[Pointing data for screenshots]
--------------------------------------------------
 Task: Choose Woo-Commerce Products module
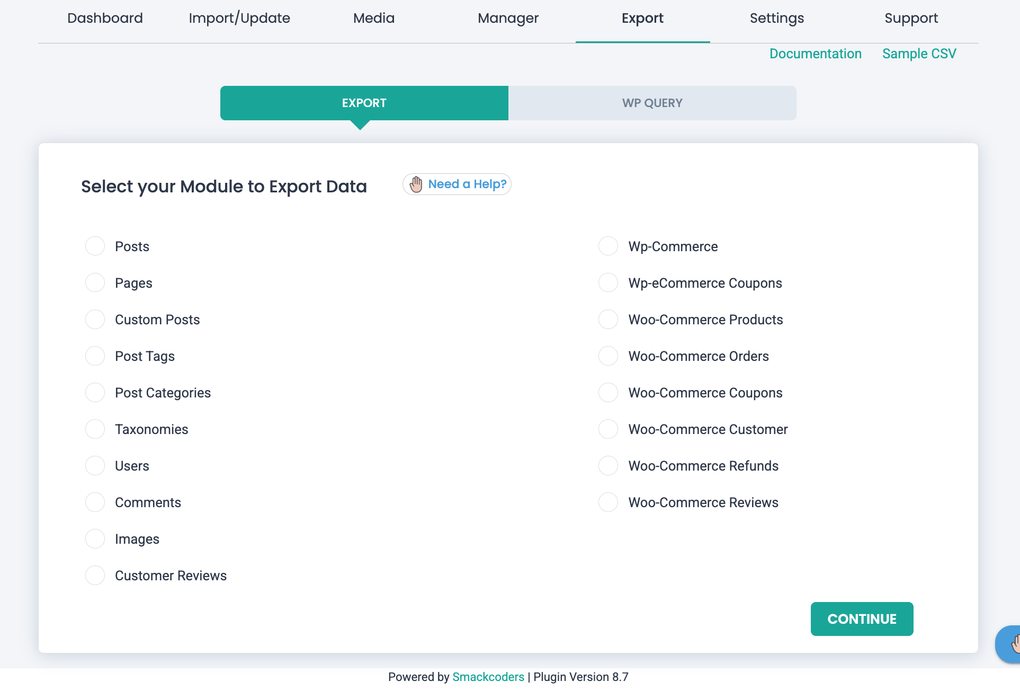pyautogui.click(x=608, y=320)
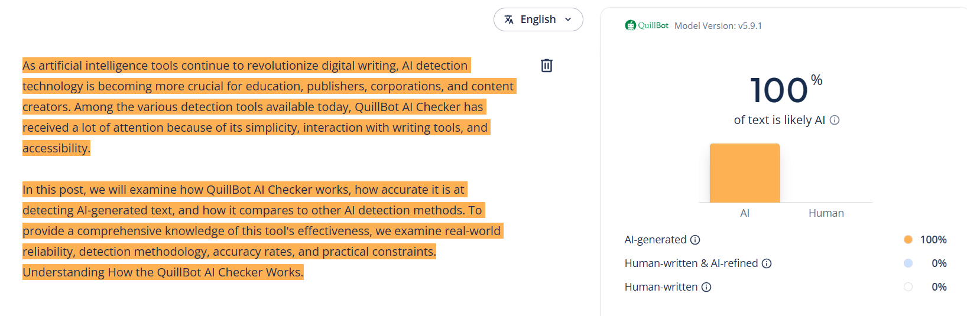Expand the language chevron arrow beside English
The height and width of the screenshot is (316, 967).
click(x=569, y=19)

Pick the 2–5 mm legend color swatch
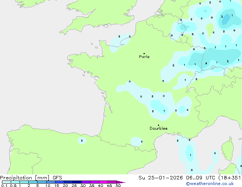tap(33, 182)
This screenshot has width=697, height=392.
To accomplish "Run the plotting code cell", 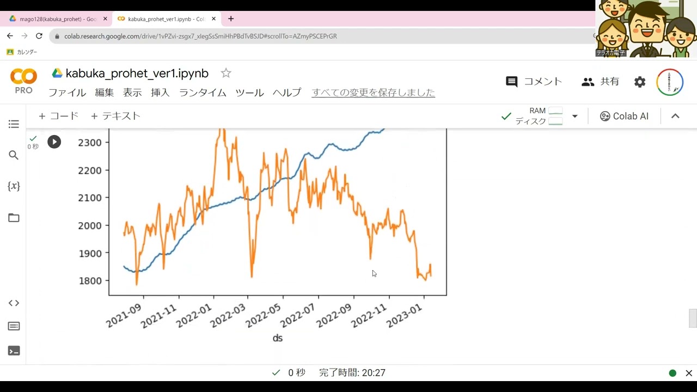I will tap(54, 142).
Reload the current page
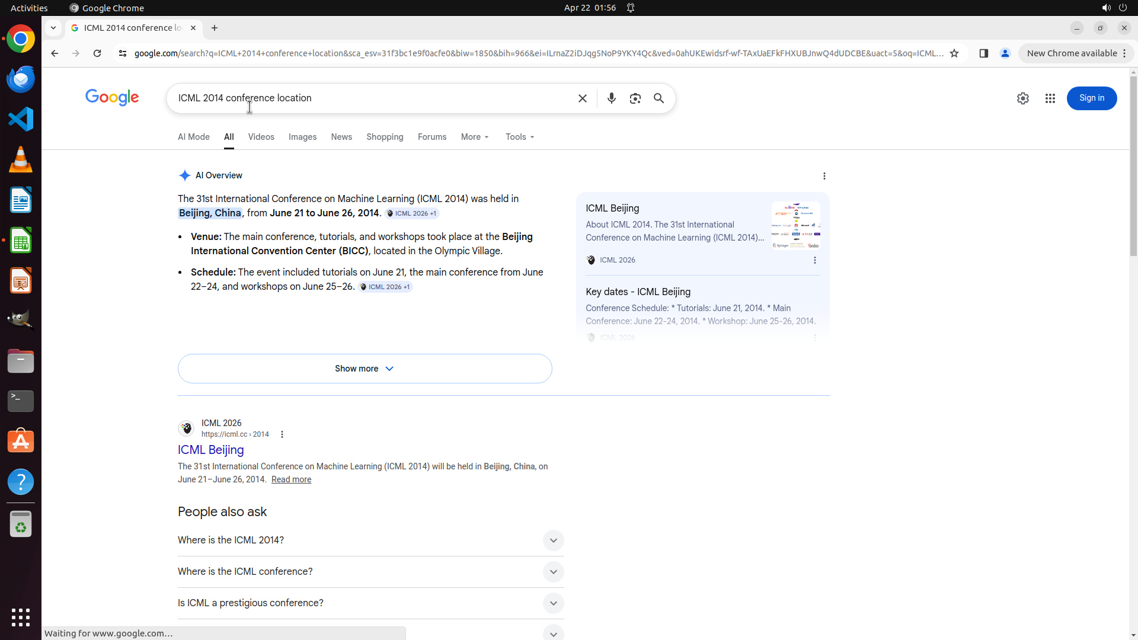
--------------------------------------------------
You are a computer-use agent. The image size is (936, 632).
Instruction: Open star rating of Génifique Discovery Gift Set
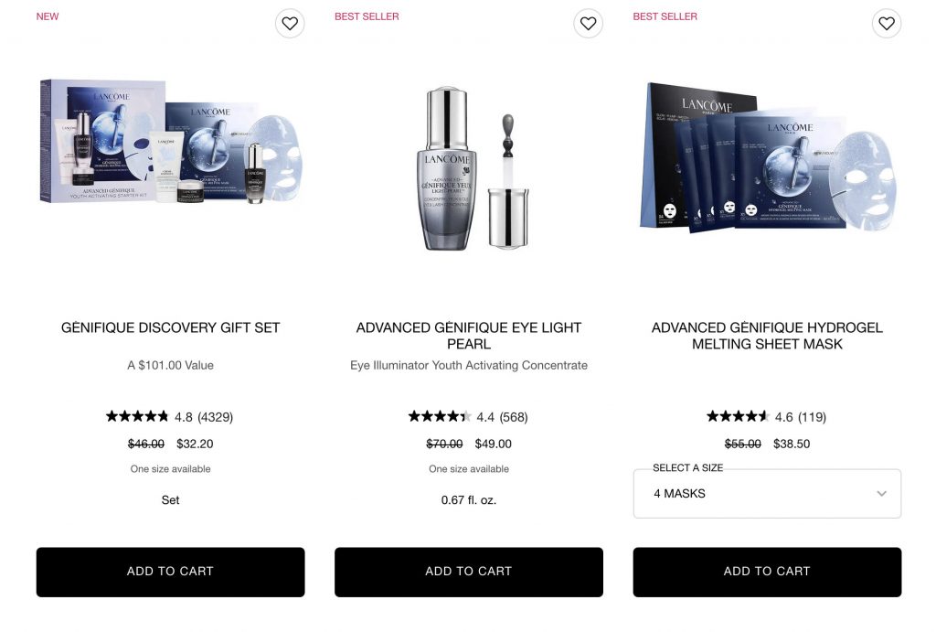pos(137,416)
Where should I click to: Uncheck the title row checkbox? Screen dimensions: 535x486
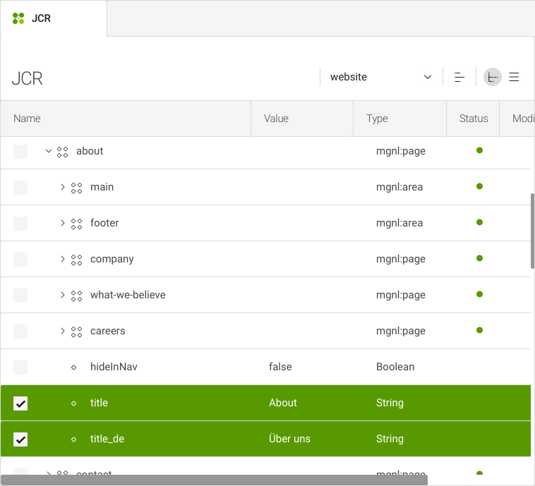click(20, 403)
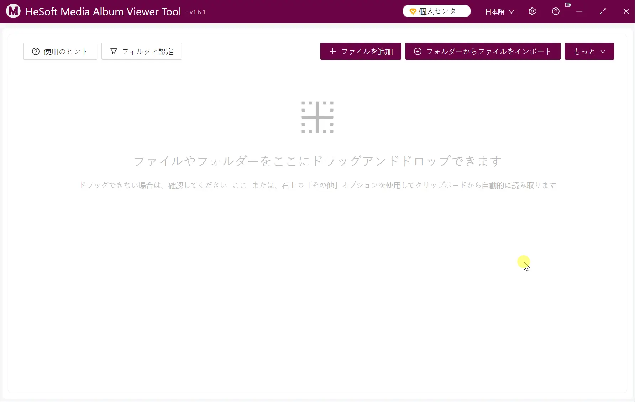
--------------------------------------------------
## Task objective
Starting with the line that contains "You are a computer-use" and going on through the line that contains "click(20, 403)", give those rows again with "checkbox" swapped for "tick box" and nothing else changed. Leave the pictures out.

## Worked solution
You are a computer-use agent. The image size is (936, 632).
Instruction: Open star rating of Génifique Discovery Gift Set
pos(137,416)
Where should I click to: Uncheck the title row tick box? Screen dimensions: 535x486
click(20, 403)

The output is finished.